Noncarbapenems for the Treatment of Urinary Tract Infections Caused by Extended-Spectrum β-Lactamase-Producing Bacteria

C. Whitney White, PharmD, BCPS; Jeffrey A. Kyle, PharmD, BCPS; Crystal M. Deas, PharmD, BCPS; Jacob Campbell, PharmD


South Med J. 2019;112(8):438-443. 

In This Article

Abstract and Introduction


Objectives: Urinary tract infections (UTIs) caused by extended-spectrum β-lactamase (ESBL)-producing Enterobacteriaceae are resistant to many conventional therapies, including third-generation cephalosporins. Carbapenems are considered first-line agents for ESBL infections, but their use is associated with increased multidrug resistance and should be reserved when absolutely necessary. Because of the increased rates of UTIs caused by ESBL-producing organisms and incidence of carbapenem resistance, safe and effective alternatives to carbapenems are needed. This study was conducted to evaluate the outcomes associated with the treatment of ESBL UTIs with noncarbapenem antibiotics.

Methods: A retrospective cohort study of adults with ESBL UTIs was conducted at a community hospital. Patients were categorized as those receiving definitive carbapenem therapy and those receiving definitive noncarbapenem therapy. Calculated measurements included infection-related mortality, length of hospital stay, and duration of definitive antibiotic therapy. Microbiological failure was assessed as a secondary outcome. Data on the safety of antibiotic therapy were not collected. P < 0.05 was considered significant.

Results: Fifty patients met inclusion criteria for the study, divided evenly between the two cohorts. No statistical differences were observed for length of hospital stay (P = 0.601), duration of therapy (P = 0.398), or rate of microbiological failure between the groups (P = 0.115).

Conclusions: Noncarbapenems did not demonstrate significant differences compared with carbapenems in the treatment of adults with ESBL UTIs. In certain patient populations, noncarbapenems that demonstrate in vitro activity may be appropriate for UTIs caused by ESBL-producing organisms.

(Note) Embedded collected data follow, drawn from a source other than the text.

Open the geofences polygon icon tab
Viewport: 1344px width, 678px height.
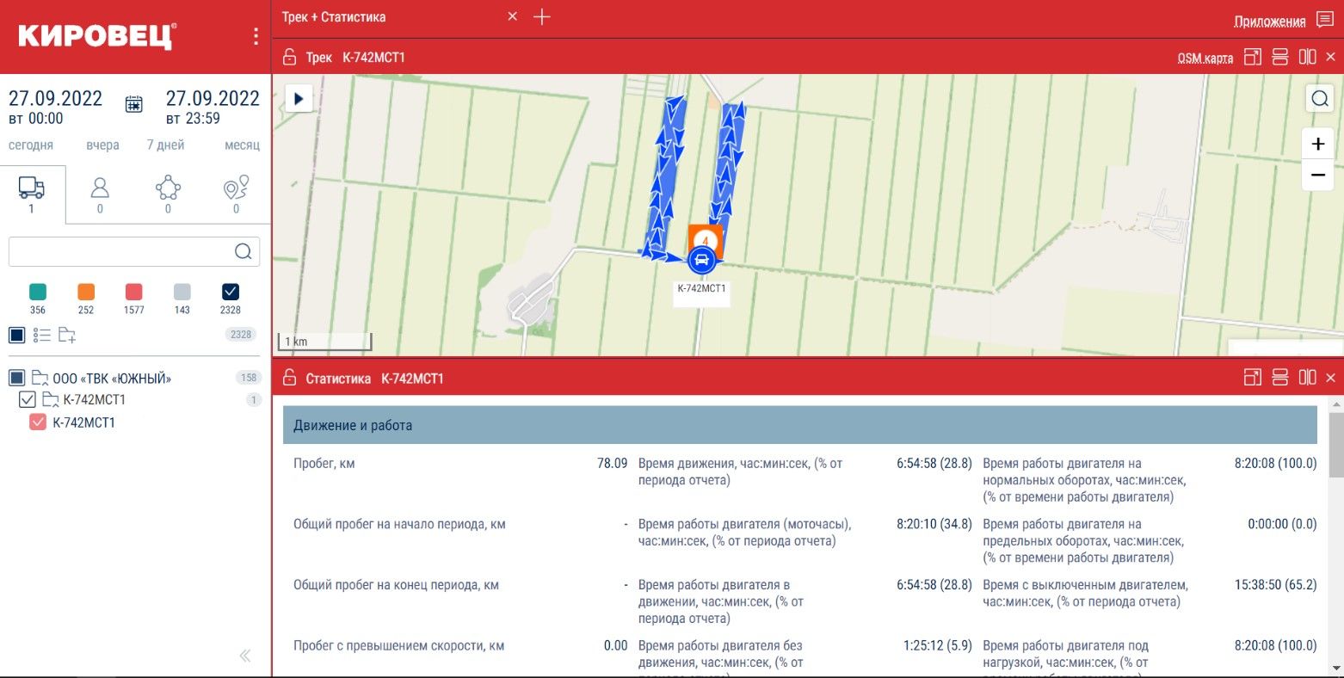point(168,194)
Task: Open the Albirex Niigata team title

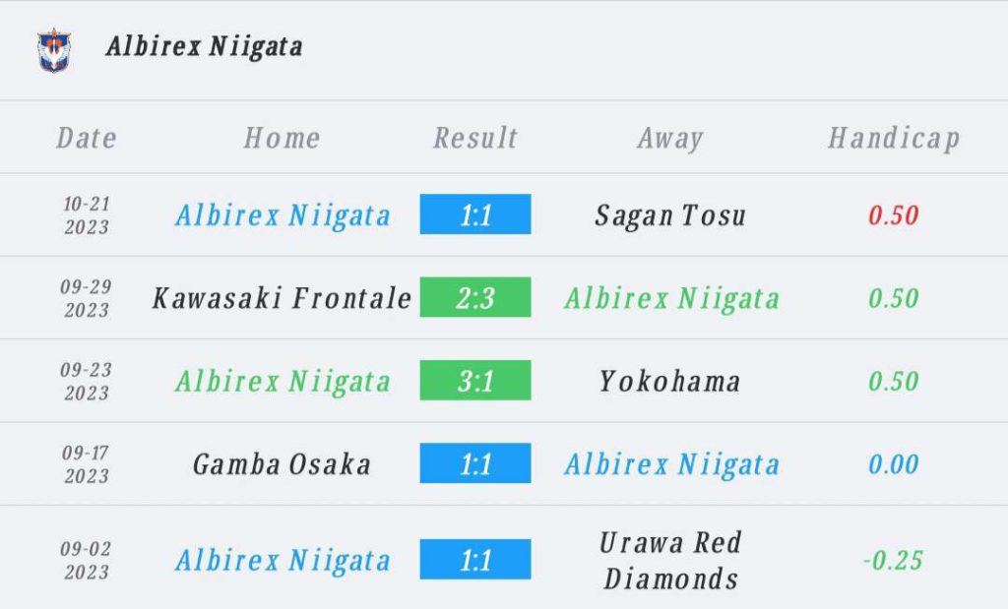Action: (x=205, y=47)
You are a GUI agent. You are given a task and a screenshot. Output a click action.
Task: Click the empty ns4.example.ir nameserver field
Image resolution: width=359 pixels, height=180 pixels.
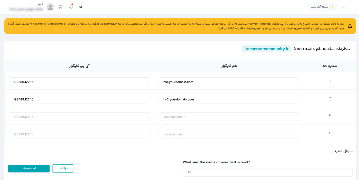coord(229,134)
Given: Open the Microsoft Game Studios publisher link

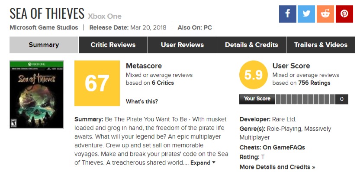Looking at the screenshot, I should pos(44,28).
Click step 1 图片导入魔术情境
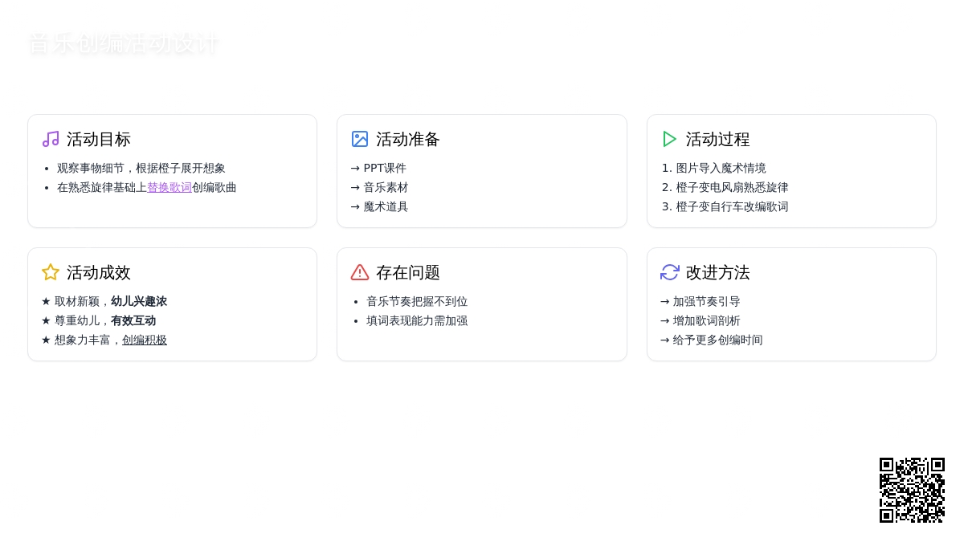The width and height of the screenshot is (964, 542). [721, 168]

Extended-spectrum β-lactamases (ESBLs) are hydrolyzing enzymes produced by some Enterobacteriaceae, especially Escherichia coli and Klebsiella pneumoniae, which confer resistance to most β-lactam antibiotics, including third-generation cephalosporins.[1] Since their discovery in the 1980s, infections caused by ESBL-producing organisms have increased in prevalence and have been associated with treatment failure and poor outcomes.[2] ESBL-producing organisms may cause a wide variety of infections, including pneumonia, wound infections, bacteremia, and intraabdominal infections, but they are most prevalent in urinary tract infections (UTIs). These UTIs include both healthcare-associated and, increasingly, community-acquired infections.[3–5]

By common definition, ESBLs are resistant to third-generation cephalosporins.[1,2] As such, they are resistant to some of the most commonly used agents for the treatment of UTIs, including ceftriaxone. In addition, ESBLs are often highly resistant to fluoroquinolones, aminoglycosides, and other antimicrobials used in UTIs, thus limiting treatment options.[6] Historically, carbapenems have been considered the antibiotics of choice for the treatment of ESBL infections because of their ability to resist hydrolysis by β-lactamases and their high rates of both in vitro activity and clinical success; however, the increasingly widespread use of carbapenems poses a number of concerns.[7] First, because of their broad spectrum of activity, carbapenems have been associated with an increase in multidrug-resistant infections. Second, some ESBL-producing Enterobacteriaceae are now able to produce carbapenemases, which render carbapenems ineffective, creating an urgent need for viable alternatives for ESBL infections should carbapenems fail.[8–10]

Concerns regarding multidrug resistance and emerging carbapenem-resistant ESBLs have led clinicians to explore other treatment options for ESBL infections, including UTIs.[11,12] A number of in vitro and in silico studies have examined the potential efficacy of noncarbapenem antibiotics in ESBL UTIs, and some have produced promising results. In vitro success does not necessarily translate to clinical success, however.[12–14] Several studies have assessed the clinical efficacy of noncarbapenems, but studies are still relatively few and most have been retrospective and observational in nature, while producing incomplete and sometimes conflicting results.[4,15–26]

As ESBL infections and widespread carbapenem use become increasing concerns, and because the existing literature yields incomplete conclusions, more studies are needed to evaluate the potential treatment of ESBL infections with noncarbapenem antibiotics. Data from a nonacademic setting may be useful to other similar institutions that lack resources such as a multidisciplinary antimicrobial stewardship team and oversight of an infectious diseases–trained pharmacist. The purpose of this study was to compare the efficacy of noncarbapenem therapy and carbapenem therapy in patients with UTIs caused by ESBL-producing bacteria in the setting of a community hospital.